Термин "катализ" был предложен в 1835 г. Й.Я.Берцелиусом. В учении о катализе большой вклад был внесён русскими химиками М.Г.Кучеровым (1871 - открытие реакции гидратации ацетилена в присутствии серной кислоты и ртутных солей), М.М.Зайцевым (1877- восстановление различных органических соединений над платиной), Н.А.Мен­шут­киным (1877 - реакции этерификации), А.М.Бутлеровым, Д.И.Менделеевым, Н.Н.Зининьм, Н.Д.Зелинским.

Учение о катализе нашло дальнейшее развитие в исследованиях таких видных ученых, как П.Сабатье, В.Н.Ипатьев, А.А.Баландин, Н.И.Кобозев и др.

Виды катализа

Существует такая классификация видов катализа:

- По агрегатному состоянию принято различать гомогенный катализ, при котором реаги­рую­щие вещества, продукты реакции и катализатор находятся в одной фазе, обычно жидкой или газовой, и гетерогенный катализ,при котором реагирующие ве­щества и продукты находятся в одной фазе, обычно жидкой или газообразной, а катализатор - в другой, обычно в твёрдой. Суще­ству­ет также гетерогенно-гомогенный катализ, при котором реакция, начинаясь на поверхности катализатора, продолжается в объёме жидкой или газовой фазы.

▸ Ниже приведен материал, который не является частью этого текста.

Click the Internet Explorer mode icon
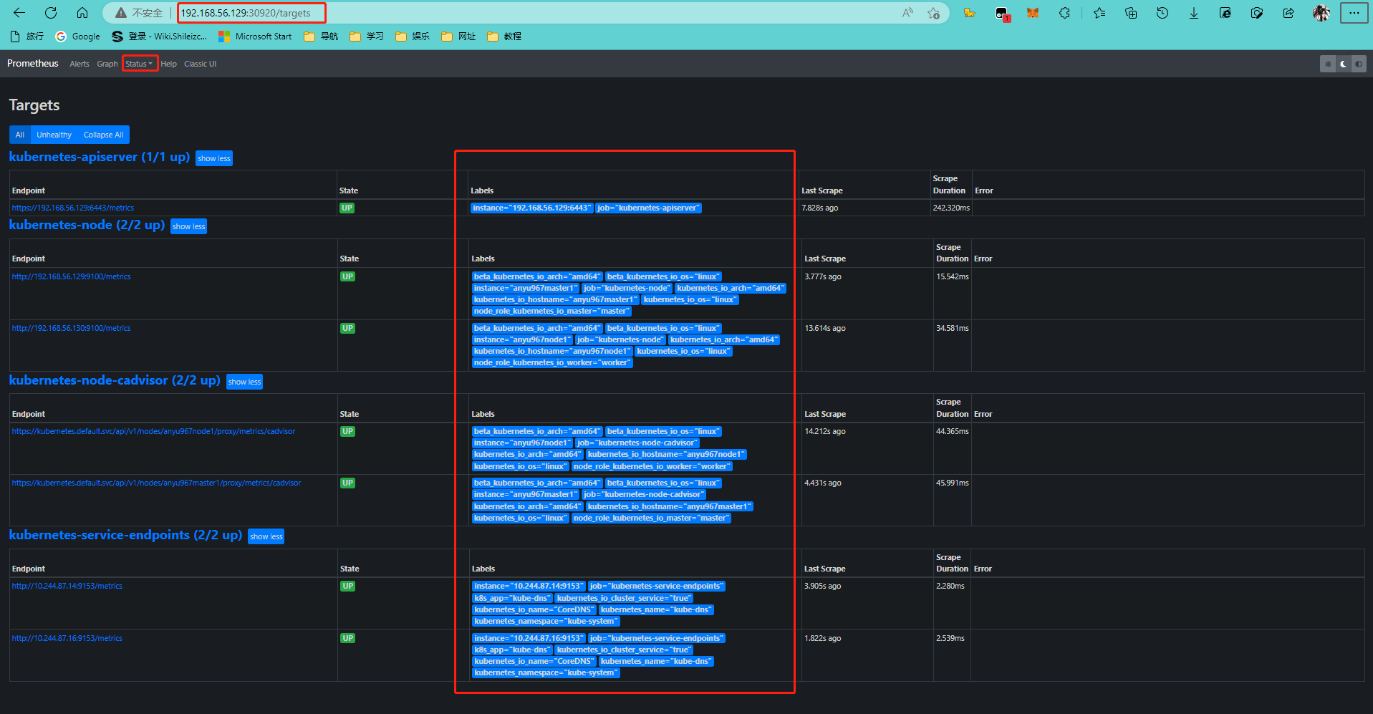1225,13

- По химической природе катализатора различают кислотно-основ­ный катализ, при котором реакции протекают в присутствии кислот или оснований, катализ на металлах, катализ на оксидах и т. д. Особую группу каталитических процессов составляют реакции ферментативного катализа. Для некоторых реакций катализатором может служить их собственный продукт. Такие реакции называются автокаталитическими.

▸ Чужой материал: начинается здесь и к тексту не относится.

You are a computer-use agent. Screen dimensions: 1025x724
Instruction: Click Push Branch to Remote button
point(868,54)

- По избирательности действия. Во многих случаях один и тот же катализатор может изменять скорость нескольких возможных между данными реагирующими веществами реакций (неспецифический катализ), но существует и широко применяется на практике избирательный (или специфический)катализ, когда катализатор из многих возможных в данной реакционной смеси реакций "выбирает" одну. Это используется, например, для синтеза стереорегулярных полимеров. Высочайшей избирательностью обладают биологические катализаторы - ферменты.

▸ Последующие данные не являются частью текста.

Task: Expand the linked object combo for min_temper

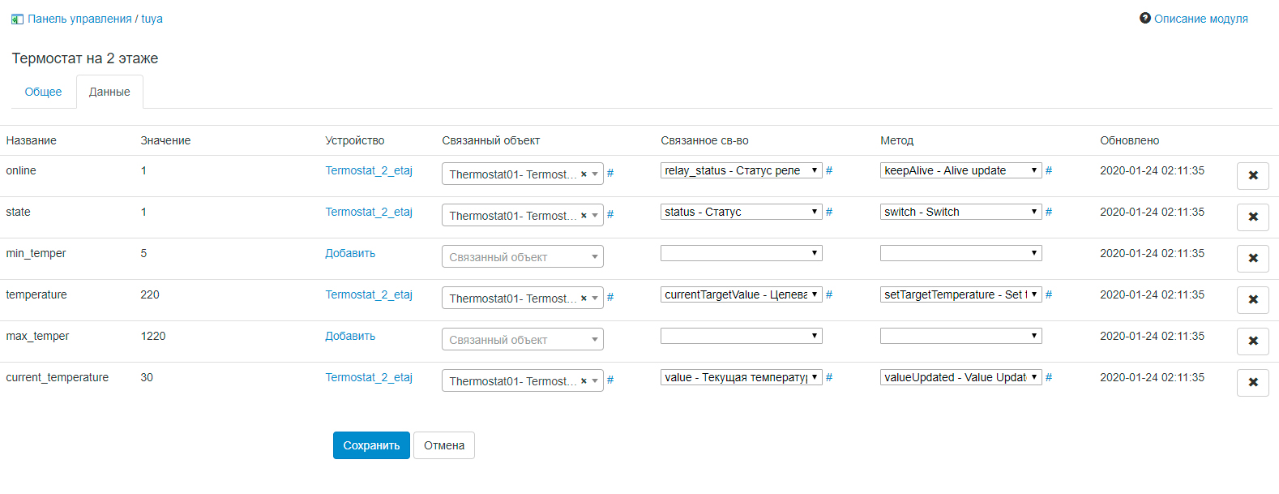Action: tap(522, 256)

- По физическому состоянию твёрдого катализатора различают катализ на компактных металлах,когда катализатор представлен каким-либо одним металлом в различной степени раздробленности (дисперсности); катализ на носителях, когда катализатор-металл напыляется тонким слоем на какой-либо инертный носитель (фарфор, асбест, активированный уголь); катализ на смешанных катализаторах,когда катализатор представляет собой смесь порошков различных металлов, оксидов или других веществ.